The number of patients who meet the Milan criteria are growing, however, according to investigators. In 2013-2014, 46.3% of baby boomers met the Milan criteria, compared with 36.4% in 2004-2006.
Identifying vulnerabilities within these cohorts and increasing education for both providers and patients will help narrow the gap even further, explained Dr. Robinson.

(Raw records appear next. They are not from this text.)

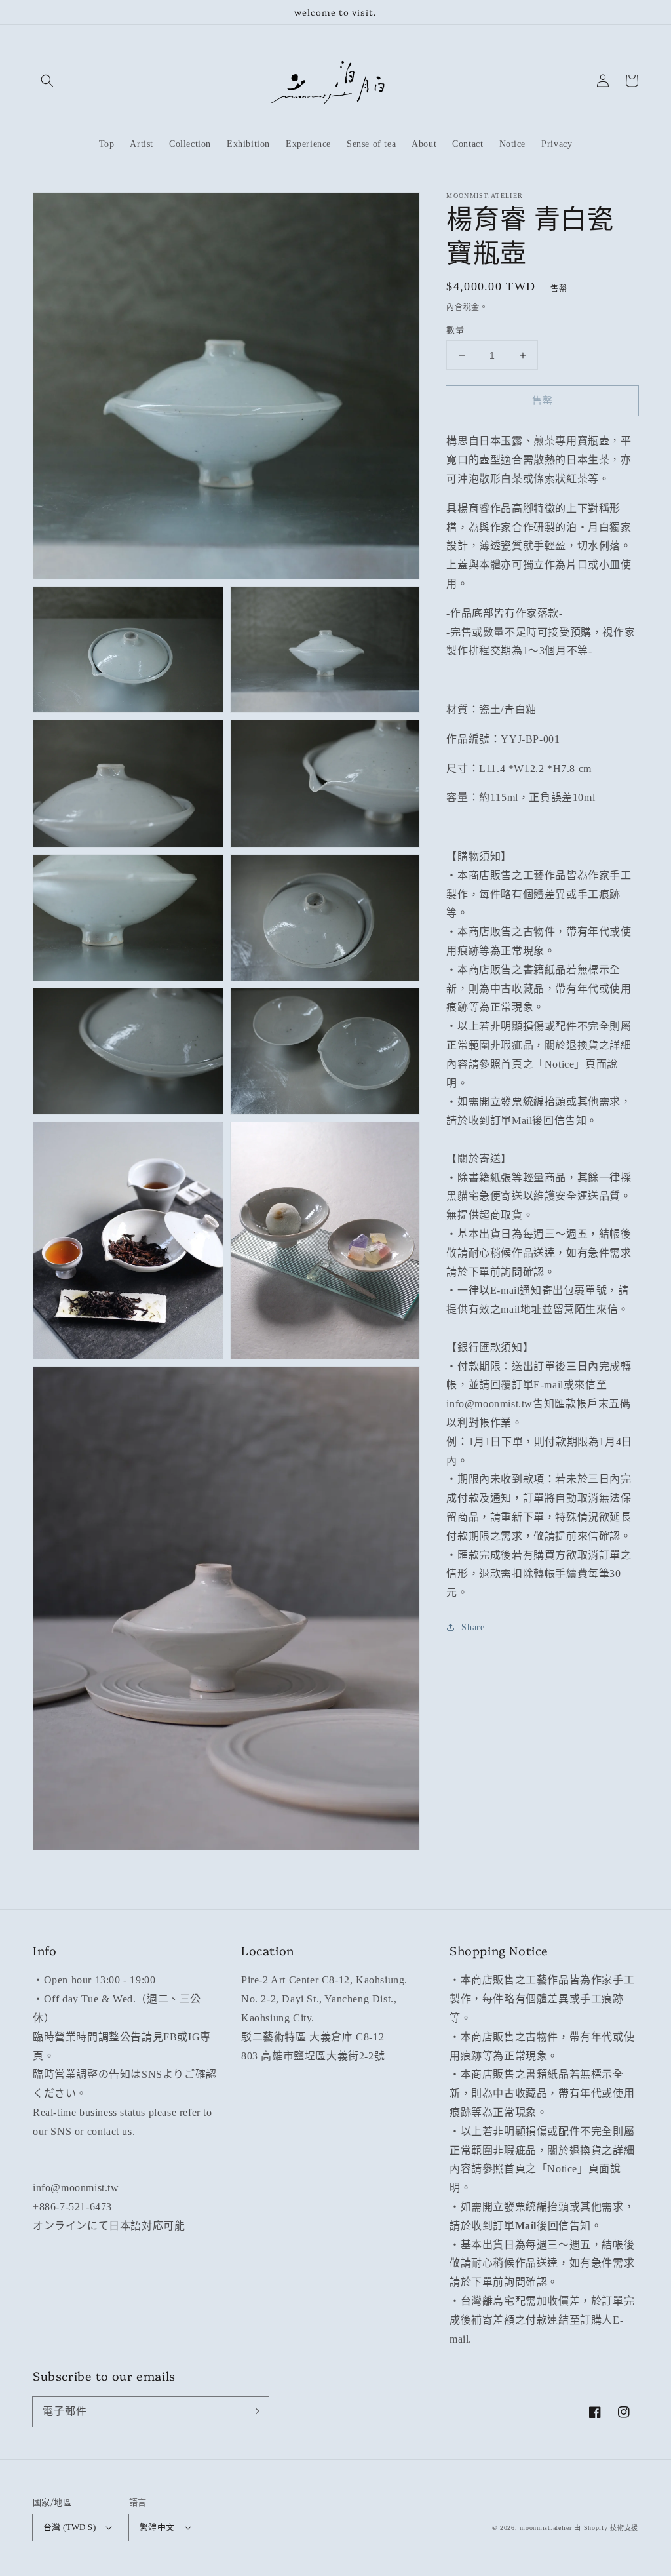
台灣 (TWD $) (69, 2527)
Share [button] (472, 1627)
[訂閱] (254, 2411)
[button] (47, 80)
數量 (455, 330)
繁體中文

“Looking at etiology-specific differences to know which populations are not receiving screening, [focusing on] things that can help us communicate this with patients, as well as distribute this information among care providers, and breaking down barriers to treatment,” are all important factors, according to Dr. Robinson.
Investigators were limited by SEER’s exclusion of etiology of HCC and comorbidities. Additionally, the researchers were unaware whether patients were receiving surveillance that was within practice guidelines.
Presenters reported no relevant financial disclosures.
[email protected]
On Twitter @eaztweets
AT THE LIVER MEETING 2017
Key clinical point:
Major finding: Of HCC patients born between 1945 and 1965, 57.2% did not meet the Milan criteria.
Data source: Retrospective study of 38,045 patients born between 1945 and 1965 who were diagnosed with HCC during 2004-2014 and who were added to the SEER registry.
Disclosures: Presenters reported no relevant financial disclosures.